■ **PROBLEM 1**:
Write out the passage on diplomatic anniversaries word for word, in full.

■ **TEXT PASSAGE**:

──────────────────────────────

Mid-September is a season of diplomatic anniversaries.

September 17 marks 47 years to the day when Menachem Begin, Anwar Sadat, and Jimmy Carter signed “A Framework for Peace in the Middle East” and “A Framework for the Conclusion of a Peace Treaty between Egypt and Israel” at Camp David, from which these agreements took their name: the Camp David Accords.

September 15 marks five years to the date when Prime Minister Benjamin Netanyahu and the foreign ministers of Bahrain and the United Arab Emirates signed the Abraham Accords as US President Donald Trump, who brokered the accords, looked on.

And September 13 marked 32 years since the signing on the White House lawn of the Declaration of Principles on Interim Self-Government Arrangements — otherwise known as the Oslo I Accord. There, under the watchful eye of Bill Clinton, Yitzhak Rabin and Yasser Arafat shook hands and signed the document that became known as the Oslo process.

Three anniversaries, three distinct diplomatic moments

One of them, the Egyptian–Israeli peace treaty, has stood the test of time. One, Oslo, has not. And the third, the Abraham Accords, looks resilient, even as it is facing perhaps its most difficult test yet: Israel’s strike against Hamas leaders in Qatar and warnings from Jerusalem that it could extend sovereignty to parts of Judea and Samaria if key Western countries move this month at the UN to recognize a Palestinian state.

Then-US president Jimmy Carter, then-Egyptian president Anwar Sadat, and then-Israeli prime minister Menachem Begin during the signing of the Camp David Accords in the East Room of the White House in Washington, September 17, 1978.
Then-US president Jimmy Carter, then-Egyptian president Anwar Sadat, and then-Israeli prime minister Menachem Begin during the signing of the Camp David Accords in the East Room of the White House in Washington, September 17, 1978. (credit: Courtesy Jimmy Carter Library/National Archives/Handout via Reuters)

──────────────────────────────

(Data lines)
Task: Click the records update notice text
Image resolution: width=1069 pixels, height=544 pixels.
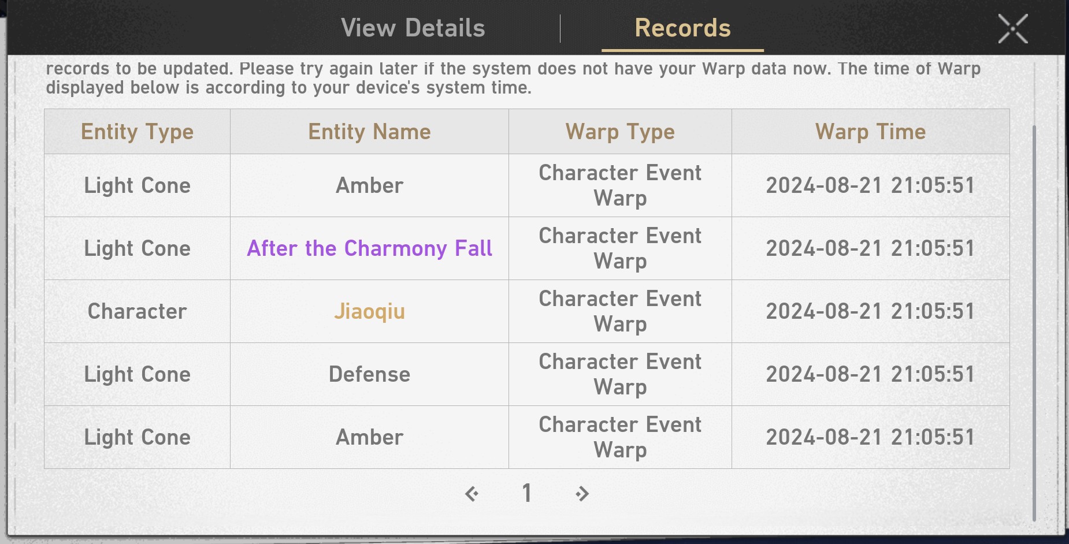Action: tap(513, 78)
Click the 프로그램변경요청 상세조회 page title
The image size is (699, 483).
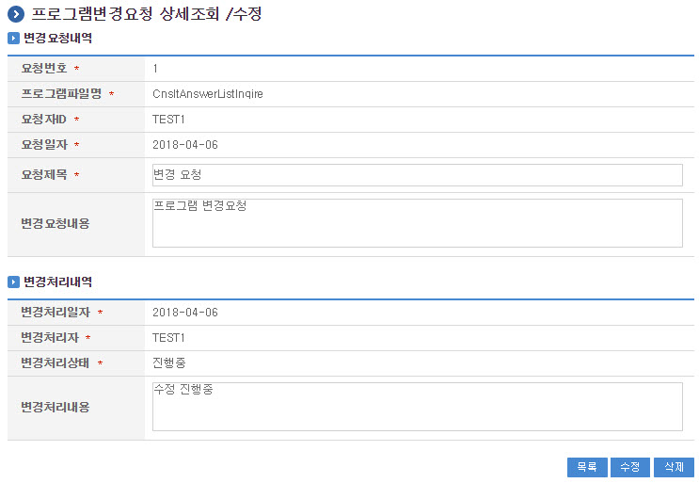pyautogui.click(x=147, y=14)
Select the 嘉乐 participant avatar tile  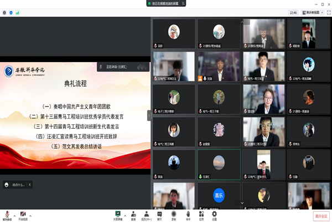(219, 195)
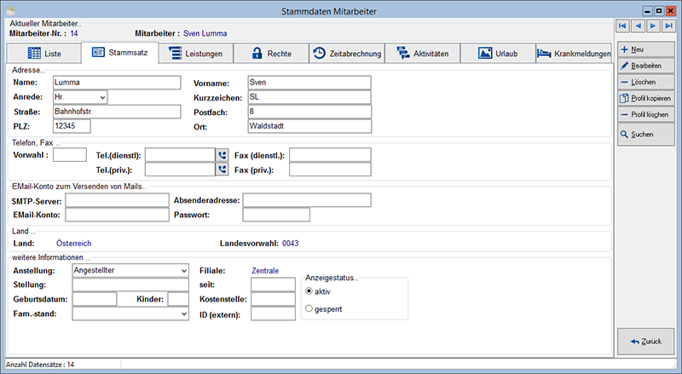Dial the Tel.(dienstl) number phone icon

[x=222, y=155]
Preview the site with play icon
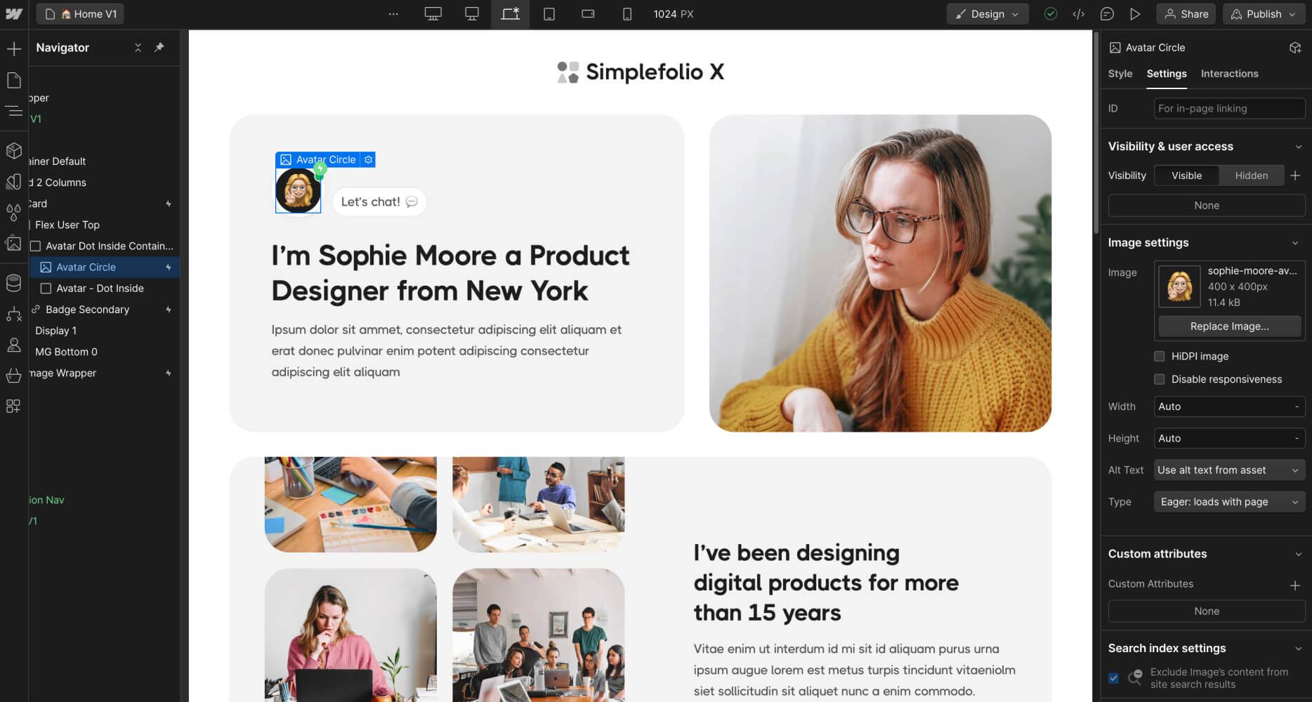 coord(1135,14)
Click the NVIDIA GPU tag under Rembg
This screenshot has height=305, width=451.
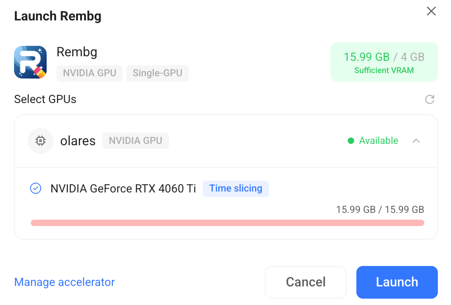click(90, 73)
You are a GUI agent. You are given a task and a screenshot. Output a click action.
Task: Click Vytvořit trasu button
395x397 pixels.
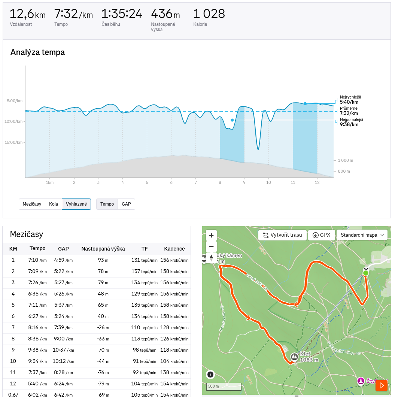click(282, 235)
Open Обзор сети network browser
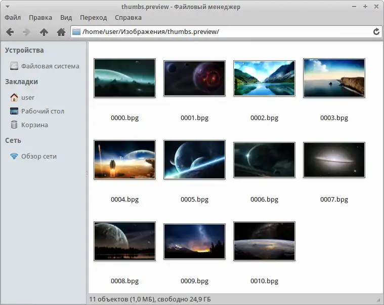Screen dimensions: 384x305 point(33,156)
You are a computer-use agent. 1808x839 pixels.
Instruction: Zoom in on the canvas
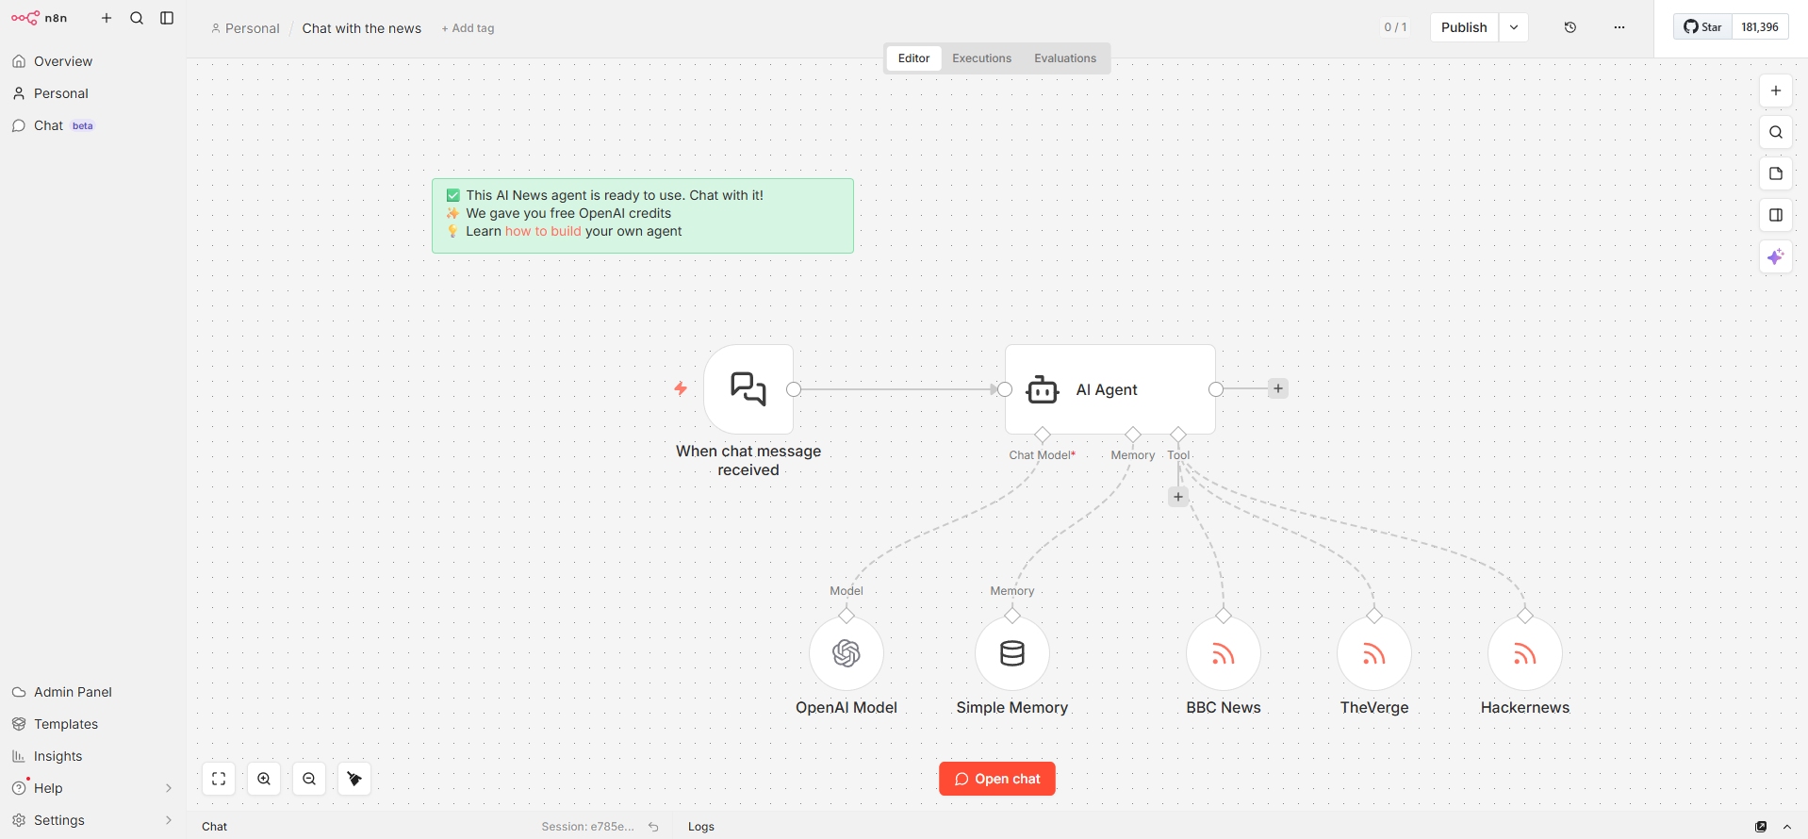tap(264, 779)
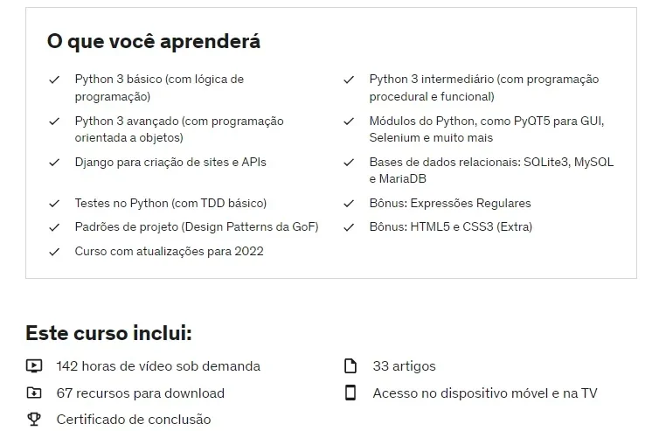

──────────────────────────────

■ **PROBLEM 2**:
Give again, unchanged, the lines of the listing from the line with "Preview the site with play icon" to the line with "click(282, 235)", both included, and omit the pictures.

■ **CORRECT RESPONSE 1**:
Mid-September is a season of diplomatic anniversaries.

September 17 marks 47 years to the day when Menachem Begin, Anwar Sadat, and Jimmy Carter signed “A Framework for Peace in the Middle East” and “A Framework for the Conclusion of a Peace Treaty between Egypt and Israel” at Camp David, from which these agreements took their name: the Camp David Accords.

September 15 marks five years to the date when Prime Minister Benjamin Netanyahu and the foreign ministers of Bahrain and the United Arab Emirates signed the Abraham Accords as US President Donald Trump, who brokered the accords, looked on.

And September 13 marked 32 years since the signing on the White House lawn of the Declaration of Principles on Interim Self-Government Arrangements — otherwise known as the Oslo I Accord. There, under the watchful eye of Bill Clinton, Yitzhak Rabin and Yasser Arafat shook hands and signed the document that became known as the Oslo process.

Three anniversaries, three distinct diplomatic moments

One of them, the Egyptian–Israeli peace treaty, has stood the test of time. One, Oslo, has not. And the third, the Abraham Accords, looks resilient, even as it is facing perhaps its most difficult test yet: Israel’s strike against Hamas leaders in Qatar and warnings from Jerusalem that it could extend sovereignty to parts of Judea and Samaria if key Western countries move this month at the UN to recognize a Palestinian state.

Then-US president Jimmy Carter, then-Egyptian president Anwar Sadat, and then-Israeli prime minister Menachem Begin during the signing of the Camp David Accords in the East Room of the White House in Washington, September 17, 1978.
Then-US president Jimmy Carter, then-Egyptian president Anwar Sadat, and then-Israeli prime minister Menachem Begin during the signing of the Camp David Accords in the East Room of the White House in Washington, September 17, 1978. (credit: Courtesy Jimmy Carter Library/National Archives/Handout via Reuters)

■ **CORRECT RESPONSE 2**:
Preview the site with play icon
 coord(1135,14)
Click the NVIDIA GPU tag under Rembg
This screenshot has height=305, width=451.
click(90, 73)
You are a GUI agent. You are given a task and a screenshot. Output a click action.
Task: Click Vytvořit trasu button
395x397 pixels.
click(282, 235)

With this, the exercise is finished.